La fiscalité fait partie intégrante de la vie de l’entrepreneur. Afin d’éviter les surprises désagréables, il est nécessaire de maîtriser les notions de base des obligations fiscales.

Être chef d’entreprise, c’est aussi avoir des compétences de fiscaliste. Encore beaucoup d’entrepreneurs se laissent déborder, la faute à une mauvaise connaissance des différents types d’imposition. Focus sur les trois grands types communs à l'ensemble des entreprises.

L’imposition des bénéfices

La détermination du bénéfice imposable des entreprises dépend du mode de détermination des bénéfices applicable. Le régime du bénéfice réel (pour les bénéfices industriels et commerciaux) ou de la déclaration contrôlée (pour les bénéfices non-commerciaux), va procurer au dirigeant la capacité de déterminer lui-même son bénéfice imposable, en fonction de ses recettes et de ses dépenses réelles. Cela nécessite de tenir une comptabilité rigoureuse qui peut parfois s’avérer complexe selon la structure de l’entreprise.

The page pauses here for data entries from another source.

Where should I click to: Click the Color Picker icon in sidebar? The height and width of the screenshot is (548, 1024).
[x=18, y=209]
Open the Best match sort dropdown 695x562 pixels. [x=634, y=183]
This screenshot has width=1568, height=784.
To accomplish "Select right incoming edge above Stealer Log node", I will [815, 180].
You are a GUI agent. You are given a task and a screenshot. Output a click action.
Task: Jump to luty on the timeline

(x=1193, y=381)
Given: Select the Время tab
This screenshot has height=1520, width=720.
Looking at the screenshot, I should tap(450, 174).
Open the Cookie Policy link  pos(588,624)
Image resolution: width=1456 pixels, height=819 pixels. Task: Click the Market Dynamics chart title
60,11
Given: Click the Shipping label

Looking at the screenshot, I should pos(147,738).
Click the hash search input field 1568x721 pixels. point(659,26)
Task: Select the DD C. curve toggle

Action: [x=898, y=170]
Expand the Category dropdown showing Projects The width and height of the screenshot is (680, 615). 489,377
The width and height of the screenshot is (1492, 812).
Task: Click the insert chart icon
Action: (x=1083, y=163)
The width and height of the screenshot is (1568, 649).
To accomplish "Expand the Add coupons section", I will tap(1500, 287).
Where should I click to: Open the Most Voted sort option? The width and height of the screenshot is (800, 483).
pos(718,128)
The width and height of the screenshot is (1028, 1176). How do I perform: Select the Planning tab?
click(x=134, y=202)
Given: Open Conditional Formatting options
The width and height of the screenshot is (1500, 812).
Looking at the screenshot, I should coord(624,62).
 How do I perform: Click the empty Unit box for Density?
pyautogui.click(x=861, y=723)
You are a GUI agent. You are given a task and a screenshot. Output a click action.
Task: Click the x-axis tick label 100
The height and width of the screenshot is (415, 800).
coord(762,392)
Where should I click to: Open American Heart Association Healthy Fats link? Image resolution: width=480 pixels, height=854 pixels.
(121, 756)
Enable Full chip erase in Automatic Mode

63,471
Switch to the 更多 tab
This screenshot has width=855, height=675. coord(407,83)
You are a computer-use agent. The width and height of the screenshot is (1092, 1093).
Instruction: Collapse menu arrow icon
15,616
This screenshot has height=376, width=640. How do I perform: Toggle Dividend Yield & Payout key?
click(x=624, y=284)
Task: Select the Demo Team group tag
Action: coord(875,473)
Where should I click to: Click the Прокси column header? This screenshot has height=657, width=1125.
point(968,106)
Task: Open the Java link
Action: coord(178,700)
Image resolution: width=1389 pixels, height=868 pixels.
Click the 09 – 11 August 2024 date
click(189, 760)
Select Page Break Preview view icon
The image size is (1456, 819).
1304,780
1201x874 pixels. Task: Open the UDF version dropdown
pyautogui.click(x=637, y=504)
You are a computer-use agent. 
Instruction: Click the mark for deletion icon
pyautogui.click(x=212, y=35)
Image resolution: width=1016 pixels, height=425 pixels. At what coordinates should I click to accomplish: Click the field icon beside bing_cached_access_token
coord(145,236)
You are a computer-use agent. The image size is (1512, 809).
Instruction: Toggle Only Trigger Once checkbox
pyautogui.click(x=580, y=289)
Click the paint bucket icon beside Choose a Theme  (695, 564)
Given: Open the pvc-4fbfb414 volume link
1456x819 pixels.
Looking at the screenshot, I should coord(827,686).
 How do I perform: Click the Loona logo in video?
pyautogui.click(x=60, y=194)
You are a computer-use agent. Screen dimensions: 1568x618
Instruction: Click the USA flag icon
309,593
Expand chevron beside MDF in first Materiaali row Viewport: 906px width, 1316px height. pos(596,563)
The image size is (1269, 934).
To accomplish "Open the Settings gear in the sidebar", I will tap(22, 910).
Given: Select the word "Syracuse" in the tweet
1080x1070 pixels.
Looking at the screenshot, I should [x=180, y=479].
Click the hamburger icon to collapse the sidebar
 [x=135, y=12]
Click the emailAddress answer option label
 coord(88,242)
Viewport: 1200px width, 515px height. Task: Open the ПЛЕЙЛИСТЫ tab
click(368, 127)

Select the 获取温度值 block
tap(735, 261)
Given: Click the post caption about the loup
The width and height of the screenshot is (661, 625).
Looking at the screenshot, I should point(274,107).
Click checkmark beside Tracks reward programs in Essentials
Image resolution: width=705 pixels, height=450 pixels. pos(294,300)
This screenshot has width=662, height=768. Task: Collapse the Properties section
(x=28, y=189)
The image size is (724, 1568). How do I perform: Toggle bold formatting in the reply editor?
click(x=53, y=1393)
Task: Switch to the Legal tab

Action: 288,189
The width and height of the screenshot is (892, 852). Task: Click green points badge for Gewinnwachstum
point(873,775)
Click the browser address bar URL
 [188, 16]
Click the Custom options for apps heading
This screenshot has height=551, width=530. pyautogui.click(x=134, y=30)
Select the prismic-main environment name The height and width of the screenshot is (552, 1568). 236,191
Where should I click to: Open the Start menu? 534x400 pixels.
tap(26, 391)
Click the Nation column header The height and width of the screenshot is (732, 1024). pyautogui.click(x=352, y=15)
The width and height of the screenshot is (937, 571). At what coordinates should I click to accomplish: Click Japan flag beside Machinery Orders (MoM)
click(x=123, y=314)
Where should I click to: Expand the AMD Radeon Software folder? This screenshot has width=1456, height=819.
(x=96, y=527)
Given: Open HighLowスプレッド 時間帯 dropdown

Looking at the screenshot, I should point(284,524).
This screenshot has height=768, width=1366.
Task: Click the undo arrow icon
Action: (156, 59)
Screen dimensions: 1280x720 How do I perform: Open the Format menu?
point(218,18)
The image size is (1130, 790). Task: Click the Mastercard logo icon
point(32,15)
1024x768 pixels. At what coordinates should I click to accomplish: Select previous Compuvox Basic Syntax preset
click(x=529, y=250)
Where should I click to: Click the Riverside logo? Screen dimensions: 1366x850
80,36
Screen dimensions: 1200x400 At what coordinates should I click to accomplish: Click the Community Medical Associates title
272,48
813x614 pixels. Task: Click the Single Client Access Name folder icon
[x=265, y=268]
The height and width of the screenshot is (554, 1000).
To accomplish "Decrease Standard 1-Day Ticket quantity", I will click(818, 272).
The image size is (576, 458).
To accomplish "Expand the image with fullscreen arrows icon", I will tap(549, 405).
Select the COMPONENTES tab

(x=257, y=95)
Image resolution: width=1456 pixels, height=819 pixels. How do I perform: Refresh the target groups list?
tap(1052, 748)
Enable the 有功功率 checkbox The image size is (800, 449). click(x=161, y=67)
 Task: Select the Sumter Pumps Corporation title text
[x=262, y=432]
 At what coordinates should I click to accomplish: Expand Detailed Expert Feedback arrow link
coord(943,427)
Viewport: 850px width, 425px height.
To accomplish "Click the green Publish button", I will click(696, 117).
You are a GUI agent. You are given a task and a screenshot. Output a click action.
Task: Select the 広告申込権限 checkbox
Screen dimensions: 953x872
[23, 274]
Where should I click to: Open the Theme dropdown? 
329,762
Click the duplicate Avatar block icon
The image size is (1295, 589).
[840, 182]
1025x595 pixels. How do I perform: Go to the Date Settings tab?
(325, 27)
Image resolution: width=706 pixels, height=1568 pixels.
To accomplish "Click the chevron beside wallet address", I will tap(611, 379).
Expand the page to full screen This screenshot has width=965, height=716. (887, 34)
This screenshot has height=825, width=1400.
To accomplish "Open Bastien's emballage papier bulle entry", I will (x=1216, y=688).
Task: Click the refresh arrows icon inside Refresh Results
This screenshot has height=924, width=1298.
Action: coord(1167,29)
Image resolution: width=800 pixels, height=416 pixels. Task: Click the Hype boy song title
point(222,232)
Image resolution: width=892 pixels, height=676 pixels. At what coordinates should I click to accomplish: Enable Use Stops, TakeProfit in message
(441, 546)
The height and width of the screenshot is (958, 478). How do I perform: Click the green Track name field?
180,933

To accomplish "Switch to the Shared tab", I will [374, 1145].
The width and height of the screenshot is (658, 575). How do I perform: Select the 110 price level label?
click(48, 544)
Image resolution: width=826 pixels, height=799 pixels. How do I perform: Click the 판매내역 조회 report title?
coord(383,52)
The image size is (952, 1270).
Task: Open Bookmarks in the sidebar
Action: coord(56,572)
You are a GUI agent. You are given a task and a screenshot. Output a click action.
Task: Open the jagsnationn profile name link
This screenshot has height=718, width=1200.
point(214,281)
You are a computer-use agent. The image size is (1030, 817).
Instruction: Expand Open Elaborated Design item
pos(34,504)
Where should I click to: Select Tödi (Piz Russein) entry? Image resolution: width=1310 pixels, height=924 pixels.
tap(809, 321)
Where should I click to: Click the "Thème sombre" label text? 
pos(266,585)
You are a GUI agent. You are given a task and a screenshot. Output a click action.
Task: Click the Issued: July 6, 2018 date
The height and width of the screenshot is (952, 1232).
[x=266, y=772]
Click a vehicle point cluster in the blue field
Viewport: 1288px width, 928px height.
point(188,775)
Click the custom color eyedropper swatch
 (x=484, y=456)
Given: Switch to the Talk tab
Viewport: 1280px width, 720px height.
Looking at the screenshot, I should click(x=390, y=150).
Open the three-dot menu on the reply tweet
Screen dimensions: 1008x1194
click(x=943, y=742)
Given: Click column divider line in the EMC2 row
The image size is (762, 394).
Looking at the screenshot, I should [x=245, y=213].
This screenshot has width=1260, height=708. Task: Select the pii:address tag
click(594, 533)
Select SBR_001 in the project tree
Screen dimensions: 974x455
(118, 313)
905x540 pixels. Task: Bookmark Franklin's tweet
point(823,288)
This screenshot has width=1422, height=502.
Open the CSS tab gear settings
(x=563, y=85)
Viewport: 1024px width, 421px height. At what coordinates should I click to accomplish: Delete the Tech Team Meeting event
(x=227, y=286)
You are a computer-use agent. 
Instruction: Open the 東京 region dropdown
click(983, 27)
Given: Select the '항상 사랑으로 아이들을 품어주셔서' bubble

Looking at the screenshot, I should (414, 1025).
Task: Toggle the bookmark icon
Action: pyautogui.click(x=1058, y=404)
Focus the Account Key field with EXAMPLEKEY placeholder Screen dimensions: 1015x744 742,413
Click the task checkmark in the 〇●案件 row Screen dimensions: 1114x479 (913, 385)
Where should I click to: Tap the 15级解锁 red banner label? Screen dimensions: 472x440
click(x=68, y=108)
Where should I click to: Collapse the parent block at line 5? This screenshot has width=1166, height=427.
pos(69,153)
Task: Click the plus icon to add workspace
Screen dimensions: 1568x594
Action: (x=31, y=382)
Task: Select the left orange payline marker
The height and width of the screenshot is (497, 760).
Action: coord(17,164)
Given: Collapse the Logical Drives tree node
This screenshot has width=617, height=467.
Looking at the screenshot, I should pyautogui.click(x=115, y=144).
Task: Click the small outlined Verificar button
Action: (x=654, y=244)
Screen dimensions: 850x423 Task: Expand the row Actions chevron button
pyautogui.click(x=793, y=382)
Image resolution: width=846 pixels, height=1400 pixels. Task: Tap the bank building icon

Le régime de la micro-entreprise peut de son côté se décliner de deux manières. La première consiste à ce que ce soit l’administration fiscale elle-même qui fixe le bénéfice imposable en appliquant au chiffre d’affaires annuel déclaré par le dirigeant un abattement forfaitaire représentant les frais professionnels. La deuxième manière consiste à ce que, sur option et sous conditions de revenus, l’entrepreneur (selon l’activité exercée) déclare mensuellement ou à chaque trimestre son chiffre d’affaires et qu’il règle l’impôt sur le revenu correspondant à 1%, 1,7% ou 2,2% du chiffre d’affaires hors taxes. 

L’imposition de la TVA

Le deuxième grand type d’imposition est la taxe sur la valeur ajoutée (TVA) qui est un impôt indirect sur la consommation. Elle prend en compte les biens et services consommés ou utilisés en France.

Il faut savoir que c’est le dernier consommateur qui va payer cette TVA. Ce sont les entreprises qui vont facturer la taxe aux clients (20% pour le taux normal et 10% à 5,5% pour le taux réduit) pour la reverser ultérieurement au Trésor, en déduisant la TVA qu’elles auront payés sur leurs achats.

Certains peuvent bénéficier d’une exonération de taxe (dispositif de franchise). Elles ne facturent pas la TVA à leurs clients, mais elles ne la récupèrent pas non plus sur leurs achats. C’est le cas des auto-entrepreneurs, des entreprises de vente, de commerce et d’hébergement dont le seuil de chiffre d’affaires (HT) annuel ne dépasse pas les 82 000 euros et celles de prestations de services et professions libérales relevant des bénéfices industriels et commerciaux (BIC) et des bénéfices non-commerciaux (BNC) et qui ne dépasse pas les 33 100 euros de chiffre d’affaires (HT).

À noter que ce régime est un droit pour les nouvelles entreprises, mais elles peuvent y renoncer pour préférer l’application de la TVA afin de préserver leurs droits de déduction.

L’imposition de la CET

Le dernier type d’imposition est la contribution économique territoriale (CET) qui remplace la taxe professionnelle depuis le 1er janvier 2010. Il s’agit d’un impôt qui va servir au financement des collectivités locales (qui définissent le taux applicable, pouvant varier d’une commune à l’autre) et qui est perçu à compter de l’année qui suit celle de la création de l’entreprise. Cette CET se compose de la cotisation sur la valeur ajoutée des entreprises (CVAE) successeur de la cotisation minimale de taxe professionnelle et de la cotisation foncière des entreprises (CFE) qui recouvre une grande partie des dispositions de l’ancienne taxe professionnelle (une exonération du CFE est possible pour les entreprises sous le régime « micro-entrepreneur» en fonction de l’année de création).